本記事では、そんな方のために、利回りの基本、計算方法を具体例を盛り込んでわかりやすく説明しています。また、気になるアパート経営における利回りの相場、理想の数値、最低ラインについてもわかりやすく解説しました。
ぜひ最後までお読みいただき、物件選びの際に重要ポイントとなる利回りについて学んでいただければ幸いです。
アパート経営における利回りとは
アパート経営における利回りとは、投資額に対して得られる収入の割合です。
具体的には、アパート購入にかかる投資額に対して、年間どれくらいの家賃収入などの利益があるかの割合を計算した数値です。
アパート経営(投資)を行う場合、物件探しから始めることになりますが、その際に家賃をいくらに設定すればどれくらいの利益が出るのか知る必要があります。
その際に役立つのが利回り計算です。
利回りにはいくつか種類があり、それぞれの特性を把握せずに物件選びを行うと、大きな誤算を招くこともあります。後々に後悔しないためにも、ここでは、アパート経営の利回りの種類と計算方法をわかりやすく解説します。
アパート経営の利回りの種類と計算方法
アパート経営の利回りには、大きく分けて3つの種類があります。
- 表面利回り
- 想定利回り
- 実質利回り
順番に説明していきます。
表面利回り
表面利回りとは、アパートの購入価格に対して、年間の家賃収入の割合がいくらかを示したものです。
- 表面利回り=年間家賃収入÷物件購入価格×100(%)
例えば、8,000万円でアパートを購入し、その物件の年間家賃収入が800万円だとすると、800万円÷8,000万円×100(%)となるため、表面利回りは10%となります。

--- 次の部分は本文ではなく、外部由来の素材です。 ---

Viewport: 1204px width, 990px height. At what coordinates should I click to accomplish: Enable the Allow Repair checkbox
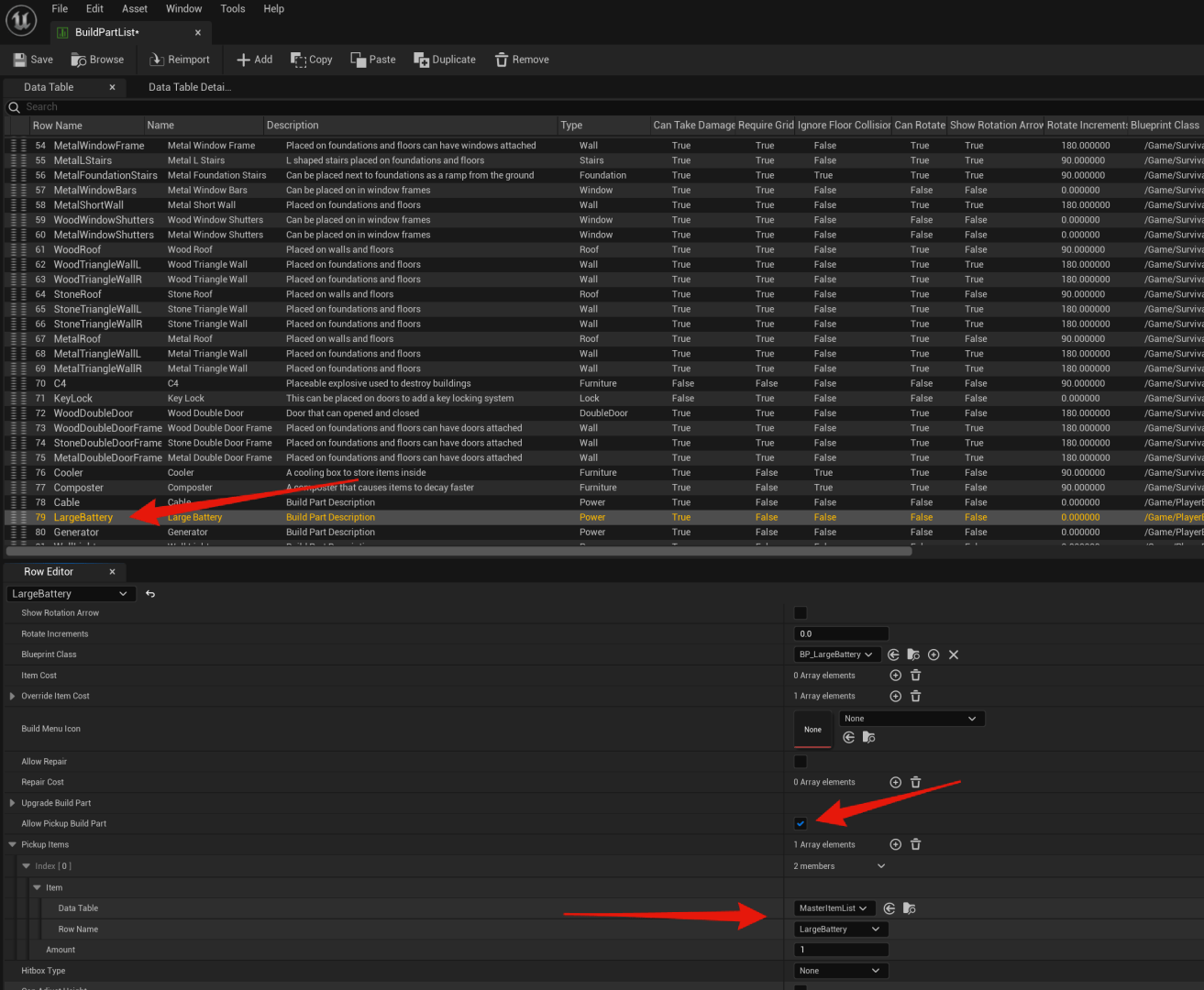(801, 762)
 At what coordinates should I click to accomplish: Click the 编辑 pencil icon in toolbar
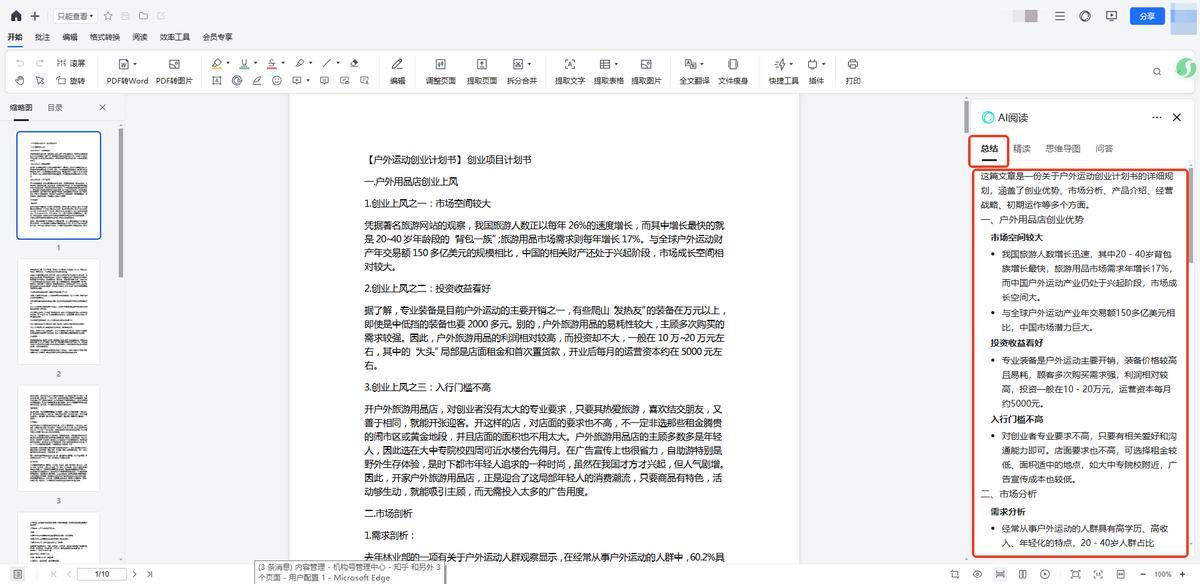tap(397, 64)
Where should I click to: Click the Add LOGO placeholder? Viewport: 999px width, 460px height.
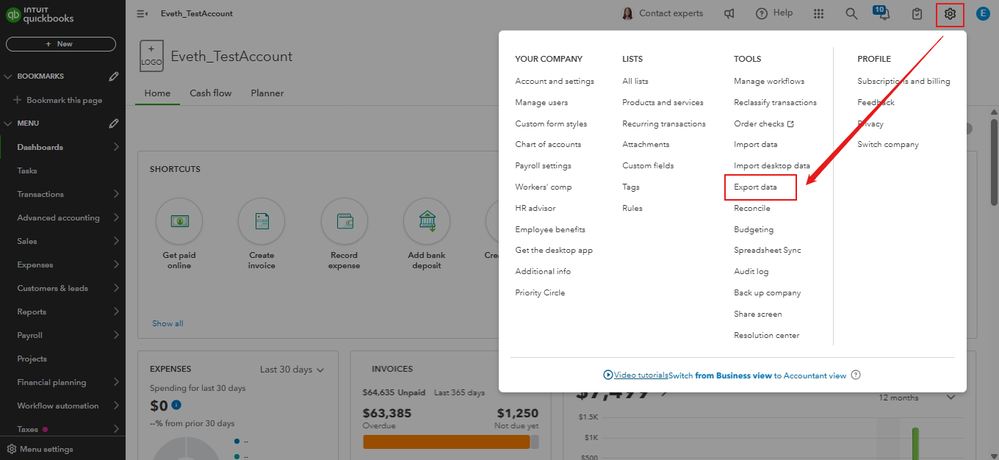tap(151, 55)
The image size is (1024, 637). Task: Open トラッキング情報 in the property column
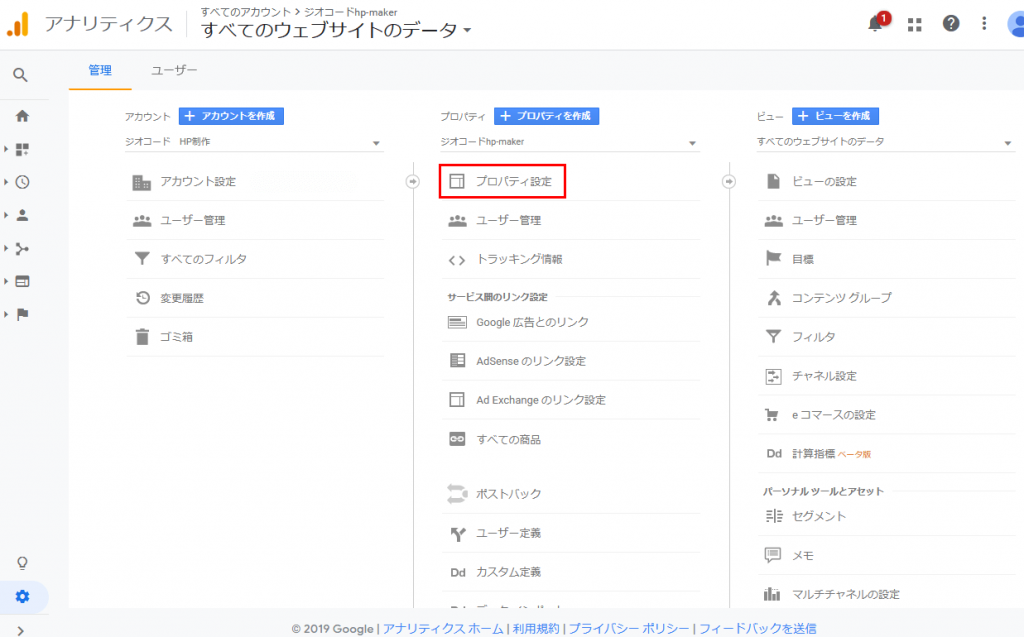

表面利回りの特徴は、経費等が考慮されていない点です。不動産広告や、物件情報サイトで提示されているのは、一般的にこの表面利回りです。
想定利回り
想定利回りとは、アパートの購入価格に対して、空室なしと仮定して、年間家賃収入の割合がいくらかを示したものです。
- 想定利回り = 空室0の年間家賃収入 ÷ 物件購入価格 × 100(%)
ポイントは、空室なしで、家賃が問題なく支払われている状態であると仮定した計算である点です。アパート経営をした場合に、最大でどれくらいの利益を得られるか知りたい場合に役立つのが想定利回りです。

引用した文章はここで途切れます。